Les Banques

Nous tentons ici de refléter l'avis des banques vis-à-vis des normes prudentielles et comptables à partir d'une synthèse de divers articles parus dans Les Échos entre le 22 octobre 2009 et le 14 janvier 2010. Nous tenons à avertir le lecteur que nous avons regroupé ici toutes les banques quelle que soit leur origine. Cependant, il apparaît des subdivisions plus fines au sein même de ce groupe d'acteurs : les banques françaises, européennes et américaines peuvent se recouper (exemple de banques « too big to fail »).

La rédaction de la Directive européenne d'adéquation des fonds propres (CRD), qui est la mise en pratique du pilier 1 de Bâle II, a été réalisée après concertation avec les banques au début des années 2000 : elle a donc fait l'objet d'un large consensus parmi par les acteurs concernés. Si la nécessité d'existence de normes prudentielles (et donc comptables) stipulant une réserve de fonds propres fait l'unanimité, la mise en pratique, i.e. la manière de calculer le ratio, fait débat. En effet, seuls les cabinets de conseils prétendent voir en elles une tendance essentiellement procyclique. Ainsi, nous n'analysons pas l'évolution des positions des banques face aux normes prudentielles, mais plutôt la manière dont elles souhaitent que celles-ci soient mises en œuvre.

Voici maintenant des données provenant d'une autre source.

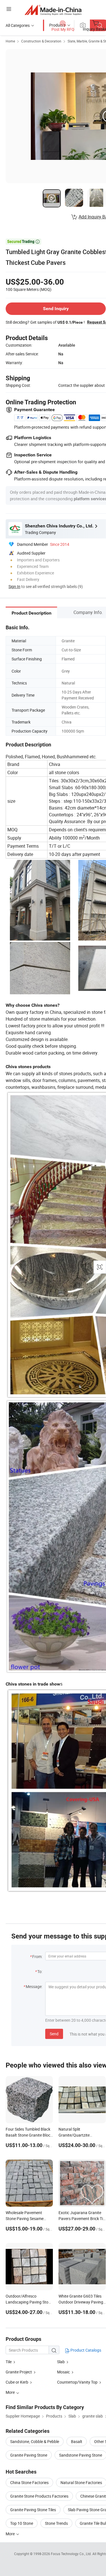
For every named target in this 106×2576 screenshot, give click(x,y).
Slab (61, 2361)
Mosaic (63, 2372)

La contribution des banques françaises à la stabilité du système

En octobre 2009, les banques françaises ont accepté, sous l'impulsion de la ministre de l'Économie Christine Lagarde, plusieurs mesures concernant le financement de la supervision bancaire. Ce-dernier est estimé à plus de 100 millions d'euros. Désormais, les banques doivent financer le coût de leur supervision, ce qui n'était pas le cas avec la Commission bancaire. Par ailleurs, un mécanisme prévoira notamment que le coût supplémentaire lié à l'augmentation de la garantie des dépôts, qui était de 70 000 € et qui passera à 100 000 € pour chaque compte à compter du 1er janvier 2011, soit financé par les banques. Enfin, un troisième mode de financement est prévu, afin de faire payer au secteur bancaire le coût de l'assurance systémique, c'est-à-dire celui de la réorganisation ou de la liquidation d'une banque en difficulté. Il semble donc que les banques soient prêtes à consentir des sacrifices pour sauver « leur » système. Cependant, ce propos doit être nuancé dans la mesure où beaucoup de banques françaises sont massivement aidées par l'État à cette date, et ne sont donc pas libres de faire ce qu'elles veulent.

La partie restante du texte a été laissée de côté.